FX's American Horror Story, set for an Oct. 5th premiere, puts stars Connie Britton (Friday Night Lights) and Dylan McDermott ( The Practice) on a thrill ride devised by Glee and Nip/Tuck creator Ryan Murphy. Following his marital infidelity, they move across the country and end up in a stately but spooky house bought at a bargain price. Jessica Lange again steals scenes with ease, this time as a willful, imposing next door neighbor. The pilot was shown on a big screen on the Fox lot at the recent Television Critics Association summer "press tour." It definitely got everybody's attention, starting with the distinctly different opening credits. This may or may not pan out as a sustainable weekly series. But for now it's one scary SOB.
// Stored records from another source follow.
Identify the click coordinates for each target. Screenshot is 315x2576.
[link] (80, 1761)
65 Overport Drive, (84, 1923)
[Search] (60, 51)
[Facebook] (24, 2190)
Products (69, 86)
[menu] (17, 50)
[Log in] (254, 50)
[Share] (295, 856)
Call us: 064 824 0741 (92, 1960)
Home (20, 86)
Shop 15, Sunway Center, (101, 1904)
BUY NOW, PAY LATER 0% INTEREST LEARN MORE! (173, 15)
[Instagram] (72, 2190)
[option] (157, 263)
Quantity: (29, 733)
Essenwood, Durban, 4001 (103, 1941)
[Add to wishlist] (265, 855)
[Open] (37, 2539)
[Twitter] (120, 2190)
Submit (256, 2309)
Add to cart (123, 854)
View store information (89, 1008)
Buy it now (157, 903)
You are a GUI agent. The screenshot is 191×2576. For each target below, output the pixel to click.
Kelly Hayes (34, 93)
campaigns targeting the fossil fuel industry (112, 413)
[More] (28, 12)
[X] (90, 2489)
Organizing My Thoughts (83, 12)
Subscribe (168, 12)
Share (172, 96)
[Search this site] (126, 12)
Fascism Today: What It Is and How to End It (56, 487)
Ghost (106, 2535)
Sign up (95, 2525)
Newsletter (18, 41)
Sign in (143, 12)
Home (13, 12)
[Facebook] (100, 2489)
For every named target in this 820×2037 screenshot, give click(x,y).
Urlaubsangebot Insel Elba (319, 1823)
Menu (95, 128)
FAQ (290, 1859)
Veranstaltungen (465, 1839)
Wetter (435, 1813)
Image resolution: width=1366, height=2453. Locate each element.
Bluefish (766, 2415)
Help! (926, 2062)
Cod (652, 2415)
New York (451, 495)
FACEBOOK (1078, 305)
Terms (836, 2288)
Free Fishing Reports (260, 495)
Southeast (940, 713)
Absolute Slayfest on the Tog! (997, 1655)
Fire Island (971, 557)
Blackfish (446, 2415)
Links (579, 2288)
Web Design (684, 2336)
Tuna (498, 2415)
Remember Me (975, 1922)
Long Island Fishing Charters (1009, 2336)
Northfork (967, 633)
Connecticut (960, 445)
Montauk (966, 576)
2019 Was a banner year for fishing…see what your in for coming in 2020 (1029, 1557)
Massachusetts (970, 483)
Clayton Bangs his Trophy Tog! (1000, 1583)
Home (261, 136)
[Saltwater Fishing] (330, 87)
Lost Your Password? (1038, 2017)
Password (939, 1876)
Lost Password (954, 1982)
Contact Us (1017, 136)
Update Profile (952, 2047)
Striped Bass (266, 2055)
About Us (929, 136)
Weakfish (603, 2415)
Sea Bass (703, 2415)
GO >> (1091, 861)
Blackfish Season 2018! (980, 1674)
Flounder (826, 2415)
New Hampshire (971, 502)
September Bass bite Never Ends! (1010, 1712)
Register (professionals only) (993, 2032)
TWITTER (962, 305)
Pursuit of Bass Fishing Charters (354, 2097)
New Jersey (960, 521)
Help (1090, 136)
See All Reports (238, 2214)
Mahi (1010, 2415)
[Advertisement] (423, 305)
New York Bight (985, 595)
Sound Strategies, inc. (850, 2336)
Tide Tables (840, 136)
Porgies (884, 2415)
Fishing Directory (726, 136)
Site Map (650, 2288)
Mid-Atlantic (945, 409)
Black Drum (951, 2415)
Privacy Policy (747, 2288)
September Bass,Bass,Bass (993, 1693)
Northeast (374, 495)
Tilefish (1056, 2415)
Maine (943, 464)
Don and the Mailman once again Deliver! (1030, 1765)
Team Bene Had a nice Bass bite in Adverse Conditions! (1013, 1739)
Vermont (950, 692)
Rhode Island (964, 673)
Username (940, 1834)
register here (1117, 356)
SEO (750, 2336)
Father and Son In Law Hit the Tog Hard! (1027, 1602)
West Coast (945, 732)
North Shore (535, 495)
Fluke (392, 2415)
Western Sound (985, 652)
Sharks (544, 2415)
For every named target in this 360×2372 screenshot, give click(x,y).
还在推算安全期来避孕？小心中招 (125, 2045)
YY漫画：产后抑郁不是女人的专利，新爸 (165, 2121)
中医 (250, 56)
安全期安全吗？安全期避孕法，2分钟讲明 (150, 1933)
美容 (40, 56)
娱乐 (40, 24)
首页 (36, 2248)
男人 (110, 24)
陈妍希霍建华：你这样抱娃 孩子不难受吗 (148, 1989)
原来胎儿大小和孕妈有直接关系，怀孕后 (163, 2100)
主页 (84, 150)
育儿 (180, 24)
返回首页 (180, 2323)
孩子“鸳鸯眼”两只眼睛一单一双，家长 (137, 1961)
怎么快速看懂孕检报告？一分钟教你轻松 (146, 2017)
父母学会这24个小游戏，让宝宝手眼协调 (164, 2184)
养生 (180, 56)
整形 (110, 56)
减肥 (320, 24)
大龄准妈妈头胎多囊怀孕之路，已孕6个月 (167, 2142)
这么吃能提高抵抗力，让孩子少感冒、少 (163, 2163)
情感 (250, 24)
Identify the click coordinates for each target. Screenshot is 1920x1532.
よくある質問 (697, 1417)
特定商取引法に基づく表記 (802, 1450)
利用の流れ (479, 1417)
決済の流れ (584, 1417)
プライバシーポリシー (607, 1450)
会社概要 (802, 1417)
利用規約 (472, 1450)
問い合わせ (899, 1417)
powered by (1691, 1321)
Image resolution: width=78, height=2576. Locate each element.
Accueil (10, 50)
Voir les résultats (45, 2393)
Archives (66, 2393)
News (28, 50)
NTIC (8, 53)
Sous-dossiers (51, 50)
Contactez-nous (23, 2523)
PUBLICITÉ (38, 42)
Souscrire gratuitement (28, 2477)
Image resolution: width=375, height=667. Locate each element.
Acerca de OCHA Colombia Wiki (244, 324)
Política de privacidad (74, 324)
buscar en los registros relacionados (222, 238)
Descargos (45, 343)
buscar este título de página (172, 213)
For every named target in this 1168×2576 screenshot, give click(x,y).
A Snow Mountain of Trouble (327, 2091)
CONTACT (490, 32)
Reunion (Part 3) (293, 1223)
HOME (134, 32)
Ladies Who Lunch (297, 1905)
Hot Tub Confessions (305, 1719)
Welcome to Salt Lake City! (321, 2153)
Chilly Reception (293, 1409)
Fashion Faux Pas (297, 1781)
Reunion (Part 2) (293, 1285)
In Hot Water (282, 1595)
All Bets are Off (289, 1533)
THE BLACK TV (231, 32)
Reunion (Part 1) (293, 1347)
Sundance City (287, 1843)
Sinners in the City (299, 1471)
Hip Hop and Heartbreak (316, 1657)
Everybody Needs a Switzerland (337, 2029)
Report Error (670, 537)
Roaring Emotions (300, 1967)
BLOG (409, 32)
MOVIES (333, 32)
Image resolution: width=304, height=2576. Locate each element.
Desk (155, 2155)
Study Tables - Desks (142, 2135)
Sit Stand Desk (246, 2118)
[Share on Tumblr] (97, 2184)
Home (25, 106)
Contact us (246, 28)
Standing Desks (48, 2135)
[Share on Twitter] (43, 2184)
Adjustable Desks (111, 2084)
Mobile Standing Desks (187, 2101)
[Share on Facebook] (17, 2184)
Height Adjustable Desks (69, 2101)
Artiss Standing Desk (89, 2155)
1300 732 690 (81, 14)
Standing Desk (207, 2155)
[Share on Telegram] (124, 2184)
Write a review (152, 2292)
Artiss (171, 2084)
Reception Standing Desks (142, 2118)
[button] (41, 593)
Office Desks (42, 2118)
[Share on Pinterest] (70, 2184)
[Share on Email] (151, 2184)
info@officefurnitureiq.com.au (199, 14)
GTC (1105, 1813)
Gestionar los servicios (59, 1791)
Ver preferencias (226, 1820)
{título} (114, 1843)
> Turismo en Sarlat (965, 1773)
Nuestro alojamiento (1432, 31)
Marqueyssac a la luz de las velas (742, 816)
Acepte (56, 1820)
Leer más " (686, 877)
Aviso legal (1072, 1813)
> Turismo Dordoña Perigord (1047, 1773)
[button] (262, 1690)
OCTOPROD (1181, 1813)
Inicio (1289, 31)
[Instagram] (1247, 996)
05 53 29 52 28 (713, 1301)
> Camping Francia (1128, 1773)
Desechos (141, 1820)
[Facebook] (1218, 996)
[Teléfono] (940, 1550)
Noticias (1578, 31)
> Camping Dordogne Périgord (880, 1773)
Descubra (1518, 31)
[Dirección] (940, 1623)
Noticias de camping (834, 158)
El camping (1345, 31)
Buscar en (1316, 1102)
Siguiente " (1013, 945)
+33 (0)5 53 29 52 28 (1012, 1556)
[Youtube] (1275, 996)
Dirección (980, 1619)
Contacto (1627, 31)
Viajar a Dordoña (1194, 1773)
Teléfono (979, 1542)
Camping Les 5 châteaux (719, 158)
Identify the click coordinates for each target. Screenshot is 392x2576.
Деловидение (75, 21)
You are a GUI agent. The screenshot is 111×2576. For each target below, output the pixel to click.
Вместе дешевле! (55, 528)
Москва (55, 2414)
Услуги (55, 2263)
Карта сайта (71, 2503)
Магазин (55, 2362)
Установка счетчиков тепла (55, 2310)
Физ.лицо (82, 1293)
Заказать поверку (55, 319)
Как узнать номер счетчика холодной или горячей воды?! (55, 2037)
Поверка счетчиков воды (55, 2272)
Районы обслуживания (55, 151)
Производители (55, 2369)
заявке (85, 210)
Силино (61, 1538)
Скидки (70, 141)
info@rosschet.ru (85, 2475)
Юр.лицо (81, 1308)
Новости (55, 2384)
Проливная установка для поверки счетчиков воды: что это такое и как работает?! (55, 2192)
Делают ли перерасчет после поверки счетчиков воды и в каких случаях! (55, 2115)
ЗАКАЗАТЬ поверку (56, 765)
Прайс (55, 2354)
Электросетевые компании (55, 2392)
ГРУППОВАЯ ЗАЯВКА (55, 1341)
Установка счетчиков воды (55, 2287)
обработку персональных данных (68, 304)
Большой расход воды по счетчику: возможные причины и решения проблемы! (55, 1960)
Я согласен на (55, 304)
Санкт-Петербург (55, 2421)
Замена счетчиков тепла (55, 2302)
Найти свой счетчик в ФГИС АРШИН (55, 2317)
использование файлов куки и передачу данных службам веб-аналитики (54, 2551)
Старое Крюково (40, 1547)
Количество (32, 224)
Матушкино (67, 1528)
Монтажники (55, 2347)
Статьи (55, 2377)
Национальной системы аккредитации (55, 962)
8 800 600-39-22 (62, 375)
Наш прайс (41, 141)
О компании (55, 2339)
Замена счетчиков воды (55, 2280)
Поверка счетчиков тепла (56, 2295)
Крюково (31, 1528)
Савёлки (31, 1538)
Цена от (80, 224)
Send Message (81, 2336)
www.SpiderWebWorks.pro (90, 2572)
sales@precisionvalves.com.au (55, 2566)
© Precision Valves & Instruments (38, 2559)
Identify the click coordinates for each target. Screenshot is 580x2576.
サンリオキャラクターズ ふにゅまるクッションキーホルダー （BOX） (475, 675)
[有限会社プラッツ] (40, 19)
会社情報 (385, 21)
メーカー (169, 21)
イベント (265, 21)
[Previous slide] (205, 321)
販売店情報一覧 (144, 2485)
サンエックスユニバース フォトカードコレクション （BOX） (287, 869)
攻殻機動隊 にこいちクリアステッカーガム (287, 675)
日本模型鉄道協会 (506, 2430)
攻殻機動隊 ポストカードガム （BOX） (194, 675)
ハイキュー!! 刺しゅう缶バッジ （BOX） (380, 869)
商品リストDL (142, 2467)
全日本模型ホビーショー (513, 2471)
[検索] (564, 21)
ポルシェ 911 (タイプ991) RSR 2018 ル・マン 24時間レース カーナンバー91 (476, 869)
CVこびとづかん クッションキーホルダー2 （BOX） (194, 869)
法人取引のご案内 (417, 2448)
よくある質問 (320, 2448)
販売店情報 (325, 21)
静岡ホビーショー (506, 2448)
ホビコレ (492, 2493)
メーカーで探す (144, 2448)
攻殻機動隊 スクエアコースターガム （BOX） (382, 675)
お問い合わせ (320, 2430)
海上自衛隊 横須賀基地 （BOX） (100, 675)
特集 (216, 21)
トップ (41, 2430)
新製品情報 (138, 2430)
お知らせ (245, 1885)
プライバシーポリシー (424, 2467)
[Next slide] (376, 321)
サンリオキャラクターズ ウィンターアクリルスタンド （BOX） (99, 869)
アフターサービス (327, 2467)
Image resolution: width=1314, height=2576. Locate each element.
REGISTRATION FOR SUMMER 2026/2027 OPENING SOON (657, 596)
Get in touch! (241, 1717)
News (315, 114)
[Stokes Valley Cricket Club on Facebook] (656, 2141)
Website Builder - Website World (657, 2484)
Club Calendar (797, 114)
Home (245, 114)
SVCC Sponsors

Finally there's AMC's Hell on Wheels, a post-Civil War western riding into view on Nov. 6th. Despite all the buzz and awards for Mad Men and Breaking Bad, AMC's most-watched attraction ever is still 2006's two-part Broken Trail, which starred the tall-in-the-saddle duo of Robert Duvall and Thomas Haden Church. So the network wanted to try its hand with a weekly horse opera. This one chronicles the building of the transcontinental railroad, and all of the subterfuge and violence that went with it. Relative newcomer Anson Mount cuts an imposing figure as a former Confederate soldier with festering scores to settle. The first episode has scope and grit, but not the instant giddyup of HBO's Deadwood. Still, it shows strong signs of earning its spurs.
Full reviews of all the new fall series, on both cable and broadcast TV, will be coming along as the season unfolds. But prime-time's thoroughbreds are on cable. Meanwhile, the free, over-the-air networks again demonstrate that you get what you pay for. Maybe next year.